====== Records for this task ======

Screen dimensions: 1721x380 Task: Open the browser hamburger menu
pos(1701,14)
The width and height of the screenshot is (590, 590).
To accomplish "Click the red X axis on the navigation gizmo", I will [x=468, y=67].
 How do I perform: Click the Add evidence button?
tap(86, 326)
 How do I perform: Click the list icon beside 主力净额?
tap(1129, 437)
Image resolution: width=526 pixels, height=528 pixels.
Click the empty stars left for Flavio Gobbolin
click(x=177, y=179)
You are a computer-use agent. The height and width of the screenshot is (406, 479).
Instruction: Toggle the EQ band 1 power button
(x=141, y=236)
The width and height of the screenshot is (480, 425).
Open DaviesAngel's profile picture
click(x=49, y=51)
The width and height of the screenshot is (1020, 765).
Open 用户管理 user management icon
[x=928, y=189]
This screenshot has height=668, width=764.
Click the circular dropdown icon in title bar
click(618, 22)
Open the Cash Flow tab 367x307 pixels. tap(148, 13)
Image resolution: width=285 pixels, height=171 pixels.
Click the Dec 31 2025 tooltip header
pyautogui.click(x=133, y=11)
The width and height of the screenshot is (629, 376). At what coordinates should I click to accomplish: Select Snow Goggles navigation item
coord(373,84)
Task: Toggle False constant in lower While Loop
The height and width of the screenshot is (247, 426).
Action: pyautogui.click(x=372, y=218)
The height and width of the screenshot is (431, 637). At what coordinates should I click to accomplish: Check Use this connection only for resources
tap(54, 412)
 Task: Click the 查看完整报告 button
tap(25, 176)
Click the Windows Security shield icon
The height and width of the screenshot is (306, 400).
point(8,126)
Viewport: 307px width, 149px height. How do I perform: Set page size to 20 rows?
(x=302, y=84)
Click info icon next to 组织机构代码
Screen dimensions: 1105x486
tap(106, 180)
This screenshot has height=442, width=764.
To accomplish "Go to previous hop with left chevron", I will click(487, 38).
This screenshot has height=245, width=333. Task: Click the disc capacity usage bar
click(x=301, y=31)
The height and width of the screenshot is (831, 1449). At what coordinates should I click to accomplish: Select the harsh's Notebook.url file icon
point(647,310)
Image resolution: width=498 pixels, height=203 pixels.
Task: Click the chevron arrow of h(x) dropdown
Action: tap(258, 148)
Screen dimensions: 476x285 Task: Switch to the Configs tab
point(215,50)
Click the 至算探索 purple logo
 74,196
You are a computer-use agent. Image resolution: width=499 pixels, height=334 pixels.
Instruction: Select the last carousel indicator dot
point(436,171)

======

Assigned task: Copy exactly the lines that run from the first line of the data to the line containing "Task: Toggle False", please, with both ends included and nothing else.

Solved exercise:
Screen dimensions: 1721x380 Task: Open the browser hamburger menu
pos(1701,14)
The width and height of the screenshot is (590, 590).
To accomplish "Click the red X axis on the navigation gizmo", I will [x=468, y=67].
 How do I perform: Click the Add evidence button?
tap(86, 326)
 How do I perform: Click the list icon beside 主力净额?
tap(1129, 437)
Image resolution: width=526 pixels, height=528 pixels.
Click the empty stars left for Flavio Gobbolin
click(x=177, y=179)
You are a computer-use agent. The height and width of the screenshot is (406, 479).
Instruction: Toggle the EQ band 1 power button
(x=141, y=236)
The width and height of the screenshot is (480, 425).
Open DaviesAngel's profile picture
click(x=49, y=51)
The width and height of the screenshot is (1020, 765).
Open 用户管理 user management icon
[x=928, y=189]
This screenshot has height=668, width=764.
Click the circular dropdown icon in title bar
click(618, 22)
Open the Cash Flow tab 367x307 pixels. tap(148, 13)
Image resolution: width=285 pixels, height=171 pixels.
Click the Dec 31 2025 tooltip header
pyautogui.click(x=133, y=11)
The width and height of the screenshot is (629, 376). At what coordinates should I click to accomplish: Select Snow Goggles navigation item
coord(373,84)
Task: Toggle False constant in lower While Loop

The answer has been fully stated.